Segment Start: Source information
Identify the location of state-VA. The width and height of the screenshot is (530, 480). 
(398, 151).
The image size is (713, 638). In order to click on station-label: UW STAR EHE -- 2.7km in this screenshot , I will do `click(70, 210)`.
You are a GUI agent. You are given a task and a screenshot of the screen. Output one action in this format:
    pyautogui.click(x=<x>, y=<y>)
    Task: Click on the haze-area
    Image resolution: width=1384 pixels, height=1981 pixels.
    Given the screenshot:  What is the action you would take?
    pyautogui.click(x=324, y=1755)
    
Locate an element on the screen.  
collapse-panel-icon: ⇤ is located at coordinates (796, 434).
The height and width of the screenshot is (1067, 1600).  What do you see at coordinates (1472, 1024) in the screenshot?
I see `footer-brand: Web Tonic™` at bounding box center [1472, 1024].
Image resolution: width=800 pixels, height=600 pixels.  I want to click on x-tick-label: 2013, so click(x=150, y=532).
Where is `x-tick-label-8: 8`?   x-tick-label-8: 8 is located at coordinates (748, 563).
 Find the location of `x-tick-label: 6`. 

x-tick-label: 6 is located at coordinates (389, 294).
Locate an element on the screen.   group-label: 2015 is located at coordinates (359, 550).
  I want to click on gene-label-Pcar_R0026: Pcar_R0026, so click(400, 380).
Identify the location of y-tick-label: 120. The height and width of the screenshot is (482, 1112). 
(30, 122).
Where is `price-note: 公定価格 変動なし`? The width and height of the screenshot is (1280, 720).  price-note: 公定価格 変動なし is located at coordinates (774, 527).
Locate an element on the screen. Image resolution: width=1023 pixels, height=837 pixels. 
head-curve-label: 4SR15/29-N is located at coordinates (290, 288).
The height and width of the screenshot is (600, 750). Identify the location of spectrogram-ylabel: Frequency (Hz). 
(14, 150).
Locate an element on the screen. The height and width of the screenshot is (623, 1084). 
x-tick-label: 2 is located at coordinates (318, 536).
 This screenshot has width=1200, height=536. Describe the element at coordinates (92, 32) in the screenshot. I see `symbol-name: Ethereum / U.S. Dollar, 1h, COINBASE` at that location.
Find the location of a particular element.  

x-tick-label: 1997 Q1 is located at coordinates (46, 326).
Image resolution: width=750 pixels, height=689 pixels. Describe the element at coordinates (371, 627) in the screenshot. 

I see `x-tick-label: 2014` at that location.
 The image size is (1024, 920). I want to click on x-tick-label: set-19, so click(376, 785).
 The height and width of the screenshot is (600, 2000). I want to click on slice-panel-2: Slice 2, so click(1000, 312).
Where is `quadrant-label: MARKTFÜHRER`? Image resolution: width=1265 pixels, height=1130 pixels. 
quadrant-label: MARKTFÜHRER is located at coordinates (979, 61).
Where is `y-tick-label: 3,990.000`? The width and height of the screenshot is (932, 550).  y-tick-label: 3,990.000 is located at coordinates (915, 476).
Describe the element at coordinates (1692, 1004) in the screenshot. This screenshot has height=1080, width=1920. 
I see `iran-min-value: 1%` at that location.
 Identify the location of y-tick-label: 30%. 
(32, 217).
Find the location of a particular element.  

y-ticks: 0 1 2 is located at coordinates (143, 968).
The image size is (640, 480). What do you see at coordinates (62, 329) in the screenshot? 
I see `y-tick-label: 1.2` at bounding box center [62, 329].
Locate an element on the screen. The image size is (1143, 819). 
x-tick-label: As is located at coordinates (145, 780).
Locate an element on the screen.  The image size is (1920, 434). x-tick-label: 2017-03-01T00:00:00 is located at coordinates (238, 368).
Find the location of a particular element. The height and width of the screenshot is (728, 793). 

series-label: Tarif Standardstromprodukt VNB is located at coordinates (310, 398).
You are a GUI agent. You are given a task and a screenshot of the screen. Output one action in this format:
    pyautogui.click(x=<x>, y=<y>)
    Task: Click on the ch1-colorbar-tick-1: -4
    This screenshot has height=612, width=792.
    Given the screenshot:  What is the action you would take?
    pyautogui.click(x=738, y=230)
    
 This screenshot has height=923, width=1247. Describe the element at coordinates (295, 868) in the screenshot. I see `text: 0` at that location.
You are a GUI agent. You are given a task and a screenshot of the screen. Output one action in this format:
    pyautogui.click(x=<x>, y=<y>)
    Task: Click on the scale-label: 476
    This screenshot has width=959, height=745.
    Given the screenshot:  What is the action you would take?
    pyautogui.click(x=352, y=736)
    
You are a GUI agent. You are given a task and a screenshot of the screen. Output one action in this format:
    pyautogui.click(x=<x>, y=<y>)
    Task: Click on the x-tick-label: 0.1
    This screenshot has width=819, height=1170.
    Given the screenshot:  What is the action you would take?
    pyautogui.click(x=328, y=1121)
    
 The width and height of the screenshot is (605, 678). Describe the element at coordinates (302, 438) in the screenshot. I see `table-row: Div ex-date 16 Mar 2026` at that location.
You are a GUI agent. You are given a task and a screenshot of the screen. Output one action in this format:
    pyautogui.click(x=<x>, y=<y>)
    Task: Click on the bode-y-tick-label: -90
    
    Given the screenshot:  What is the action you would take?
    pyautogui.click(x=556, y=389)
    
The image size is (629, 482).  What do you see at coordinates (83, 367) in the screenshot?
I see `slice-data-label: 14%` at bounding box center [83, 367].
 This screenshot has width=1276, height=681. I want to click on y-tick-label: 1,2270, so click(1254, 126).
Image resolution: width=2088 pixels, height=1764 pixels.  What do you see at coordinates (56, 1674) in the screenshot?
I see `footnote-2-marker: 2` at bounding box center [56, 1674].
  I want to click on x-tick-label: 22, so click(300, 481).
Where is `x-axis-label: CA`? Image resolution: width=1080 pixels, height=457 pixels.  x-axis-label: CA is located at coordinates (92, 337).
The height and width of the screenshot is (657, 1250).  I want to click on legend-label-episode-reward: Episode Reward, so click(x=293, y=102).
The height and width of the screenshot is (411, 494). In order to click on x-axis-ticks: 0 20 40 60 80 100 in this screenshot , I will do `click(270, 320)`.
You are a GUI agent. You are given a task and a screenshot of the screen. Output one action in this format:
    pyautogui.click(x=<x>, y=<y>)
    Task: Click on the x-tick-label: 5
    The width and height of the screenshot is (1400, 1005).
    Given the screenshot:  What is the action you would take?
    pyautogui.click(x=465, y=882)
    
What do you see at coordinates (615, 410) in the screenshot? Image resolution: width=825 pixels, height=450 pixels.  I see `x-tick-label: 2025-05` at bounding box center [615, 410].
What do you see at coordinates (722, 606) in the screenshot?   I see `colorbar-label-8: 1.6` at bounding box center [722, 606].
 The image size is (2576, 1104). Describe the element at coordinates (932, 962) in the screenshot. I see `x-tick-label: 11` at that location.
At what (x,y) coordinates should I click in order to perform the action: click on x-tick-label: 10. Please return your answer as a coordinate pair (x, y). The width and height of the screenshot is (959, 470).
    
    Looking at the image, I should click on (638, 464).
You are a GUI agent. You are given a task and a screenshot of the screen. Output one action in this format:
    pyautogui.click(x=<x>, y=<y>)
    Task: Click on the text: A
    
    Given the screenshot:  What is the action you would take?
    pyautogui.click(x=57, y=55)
Segment End: Source information
Please extract, word for word, the lines starting with the line that contains "The image size is (629, 482)." and going on through the line that contains "Looking at the", both ends included.

Output for this exercise »
The image size is (629, 482).  What do you see at coordinates (83, 367) in the screenshot?
I see `slice-data-label: 14%` at bounding box center [83, 367].
 This screenshot has width=1276, height=681. I want to click on y-tick-label: 1,2270, so click(1254, 126).
Image resolution: width=2088 pixels, height=1764 pixels.  What do you see at coordinates (56, 1674) in the screenshot?
I see `footnote-2-marker: 2` at bounding box center [56, 1674].
  I want to click on x-tick-label: 22, so click(300, 481).
Where is `x-axis-label: CA`? Image resolution: width=1080 pixels, height=457 pixels.  x-axis-label: CA is located at coordinates (92, 337).
The height and width of the screenshot is (657, 1250).  I want to click on legend-label-episode-reward: Episode Reward, so click(x=293, y=102).
The height and width of the screenshot is (411, 494). In order to click on x-axis-ticks: 0 20 40 60 80 100 in this screenshot , I will do `click(270, 320)`.
You are a GUI agent. You are given a task and a screenshot of the screen. Output one action in this format:
    pyautogui.click(x=<x>, y=<y>)
    Task: Click on the x-tick-label: 5
    The width and height of the screenshot is (1400, 1005).
    Given the screenshot:  What is the action you would take?
    pyautogui.click(x=465, y=882)
    
What do you see at coordinates (615, 410) in the screenshot? Image resolution: width=825 pixels, height=450 pixels.  I see `x-tick-label: 2025-05` at bounding box center [615, 410].
What do you see at coordinates (722, 606) in the screenshot?   I see `colorbar-label-8: 1.6` at bounding box center [722, 606].
 The image size is (2576, 1104). Describe the element at coordinates (932, 962) in the screenshot. I see `x-tick-label: 11` at that location.
At what (x,y) coordinates should I click in order to perform the action: click on x-tick-label: 10. Please return your answer as a coordinate pair (x, y). The width and height of the screenshot is (959, 470).
    
    Looking at the image, I should click on (638, 464).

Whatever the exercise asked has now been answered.